Report every line in the records below that holds the word "pixel".

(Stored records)
================================

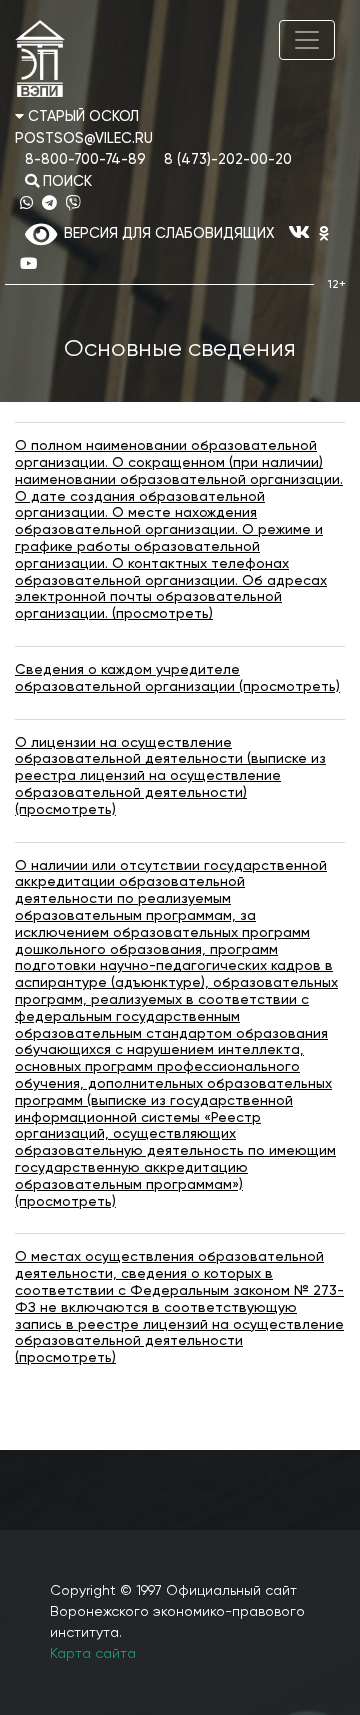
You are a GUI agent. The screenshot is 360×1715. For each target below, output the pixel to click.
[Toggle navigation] (307, 40)
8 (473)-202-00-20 (228, 160)
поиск (65, 182)
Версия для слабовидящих (165, 234)
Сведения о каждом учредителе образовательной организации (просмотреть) (177, 678)
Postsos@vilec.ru (84, 139)
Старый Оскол (81, 117)
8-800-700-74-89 (85, 160)
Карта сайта (93, 1654)
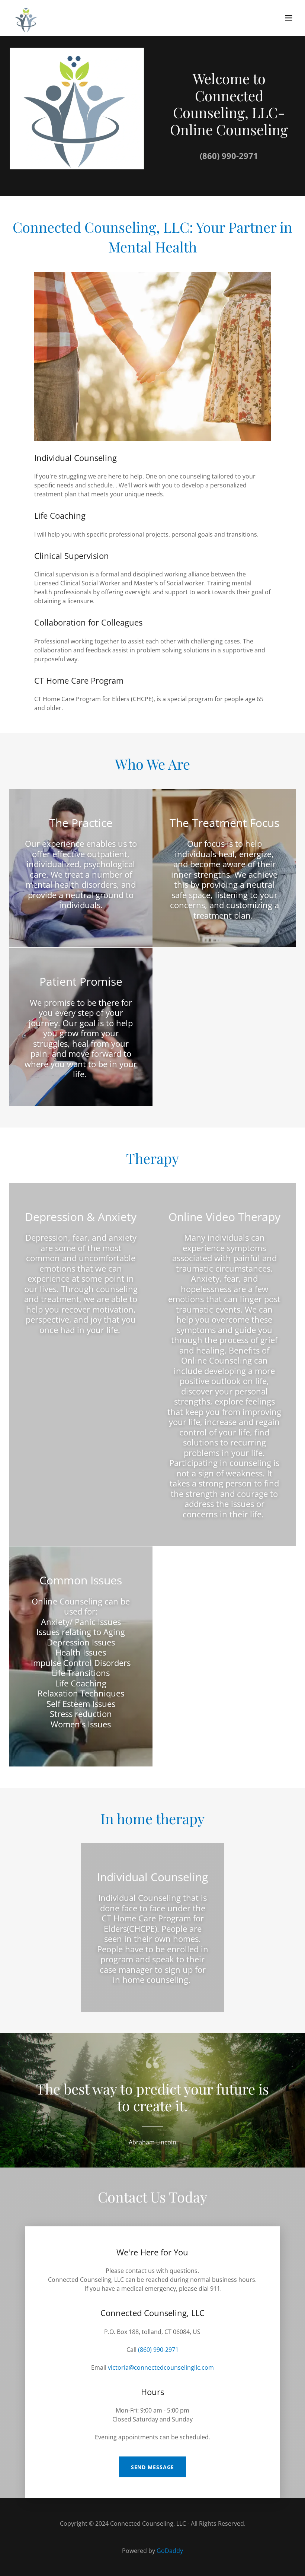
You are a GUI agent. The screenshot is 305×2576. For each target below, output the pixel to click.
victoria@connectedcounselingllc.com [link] (161, 2367)
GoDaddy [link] (170, 2551)
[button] (288, 17)
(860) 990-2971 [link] (229, 155)
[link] (26, 18)
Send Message (152, 2467)
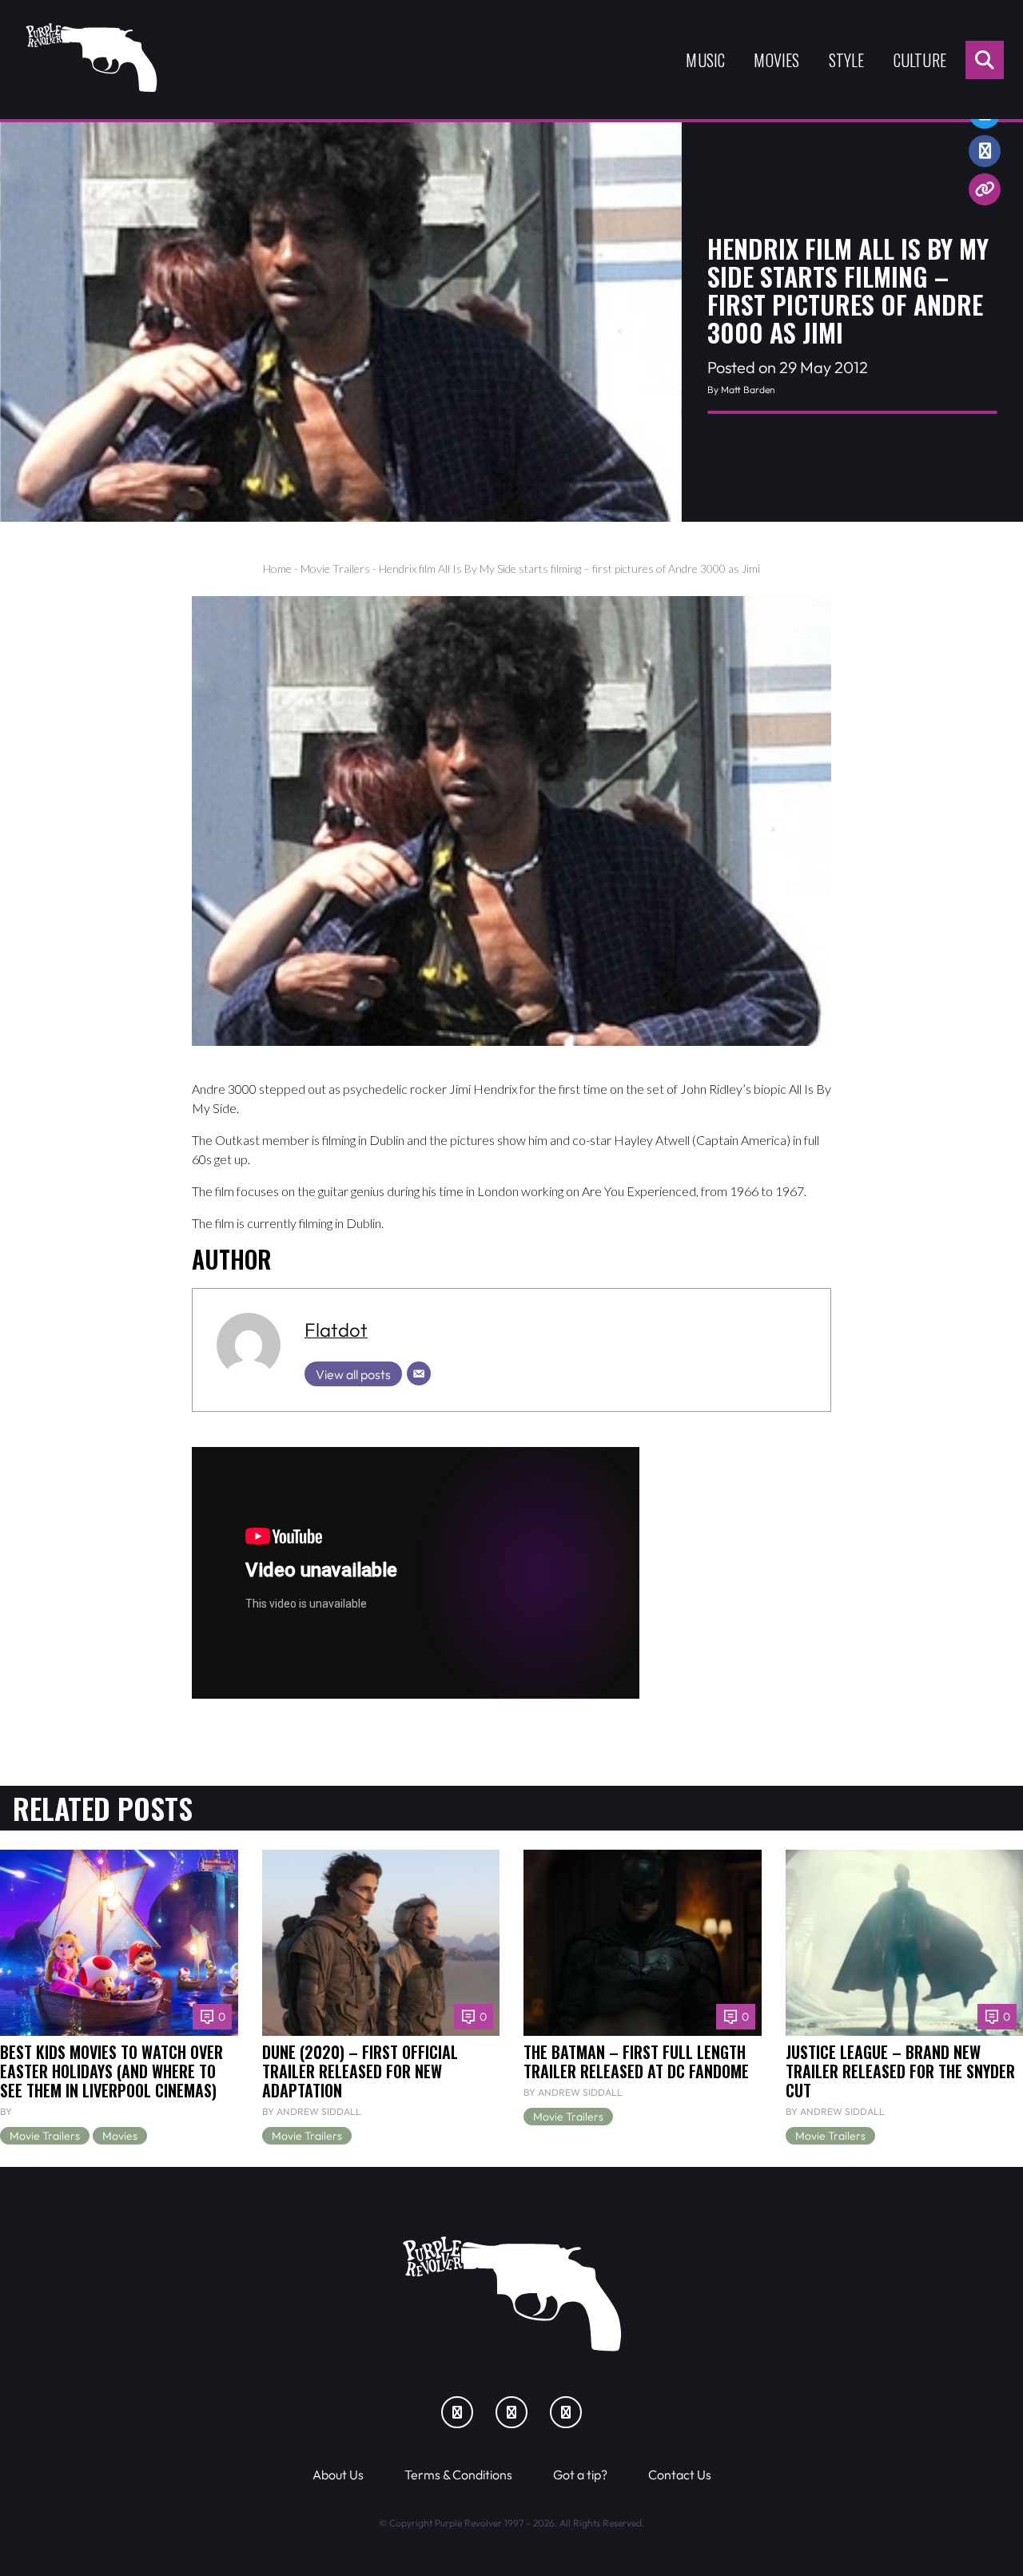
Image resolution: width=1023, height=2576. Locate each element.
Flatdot (336, 1330)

================================

ANSWER SPACE =
You are a GUI agent. The screenshot is 360×1715. For each target below, output the pixel to click.
You are a GUI agent. The screenshot is 305×2576. For each target below, output the pixel to click.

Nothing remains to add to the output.